Keep It Real in the Workplace | Nuscreen Inc.

Keep It Real in the Workplace

In an office setting it’s common practice to put up personal walls to keep the peace with co-workers and maintain a calm workplace setting.

After all, the nail that sticks out gets hammered down, right?

A corporate culture can remove parts of people that we identify with as being human. Work is where most of us spend a good chunk of our day, it’s important to remember that we contribute to our work environments. Work relationships force us to create boundaries whether between co-workers or clients. We dress, speak write and act a certain way — some might call this professional, but often it is robotic and unauthentic. We get stuck between what’s right and what’s right for right now.

There’s a real problem happening at the workplace and it’s the one nobody is talking about; everyone is avoiding conflict.

Nobody wants to rattle a cage or ruffle a feather. Instead of speaking up, heads go down, voices lower and many opt to do what they are told rather than come up with something new that may be shot down. Unhealthy relationships are formed between companies and their clients or customers.
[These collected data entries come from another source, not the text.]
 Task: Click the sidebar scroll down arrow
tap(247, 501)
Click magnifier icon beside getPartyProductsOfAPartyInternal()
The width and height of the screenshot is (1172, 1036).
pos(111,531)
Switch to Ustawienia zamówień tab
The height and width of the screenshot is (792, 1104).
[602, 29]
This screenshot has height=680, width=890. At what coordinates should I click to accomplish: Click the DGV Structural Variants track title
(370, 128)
Rather than having open dialogues about what we’re thinking, we bottle it up and end up having odd and uncontrolled outbursts that are damaging.

Open communication is key in keeping it real at work.
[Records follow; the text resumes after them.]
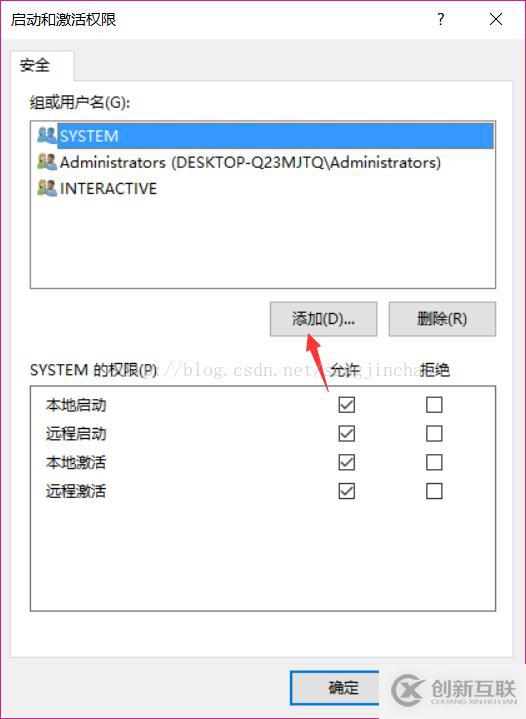Check Deny box for 本地启动
The height and width of the screenshot is (719, 526).
(434, 405)
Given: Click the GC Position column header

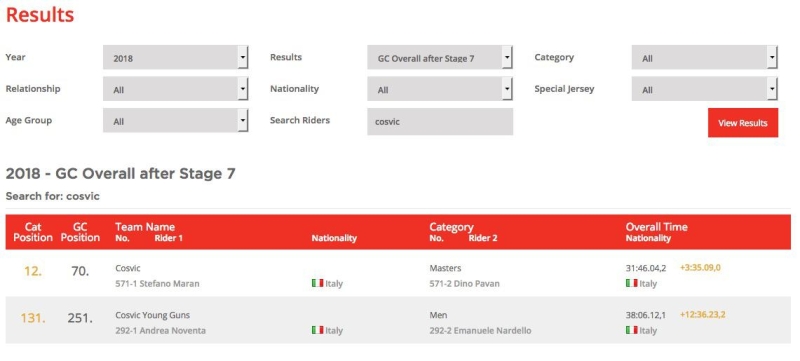Looking at the screenshot, I should click(x=80, y=232).
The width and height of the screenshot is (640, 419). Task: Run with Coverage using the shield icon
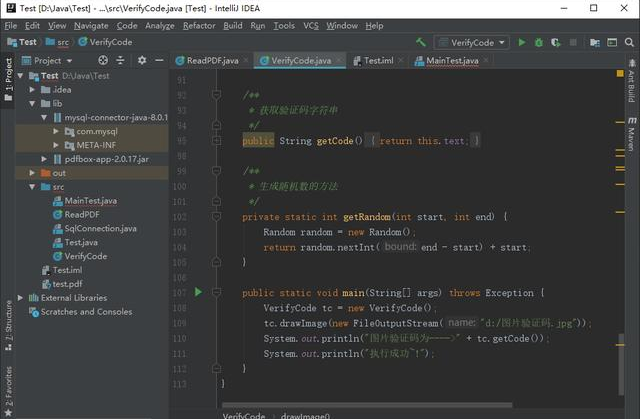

I see this often between agencies and clients; agencies are too afraid to tell a client that their idea isn’t the best solution, so instead they execute on a poor idea, resulting in the client losing trust in the expertise of their agency. This also happens with the food service industry. A patron is out for dinner and when asked by the waiter how their meal is they smile politely and then go home and write a Yelp review to rip them apart.

Addressing conflict and disagreeing with someone you work with is never easy, so just like anything you aren’t very good at — work at it and get better. Be a great communicator. Learn how to communicate your point properly and understand where others are coming from.

Even though in the short-term it may be easier to smile and agree, I challenge you to value the long-term relationship with that person at work and also your own reputation.

Some tips to effectively disagree at work:

· Understand what outcome you are looking for, communicate that to the other person so everyone is working toward a common goal

· Separate factual information from emotions or exaggerated points

· Attack problems, not people

· Communicate to be understood never to complicate, confuse or condescend

Keeping it real doesn’t always mean there has to be a problem. Keep a positive workplace culture by connecting with your co-workers and clients in a real way. Knowing someone on a more personal level will give you context to why they make the decisions they make.

Can’t find good, honest people at work? Be one.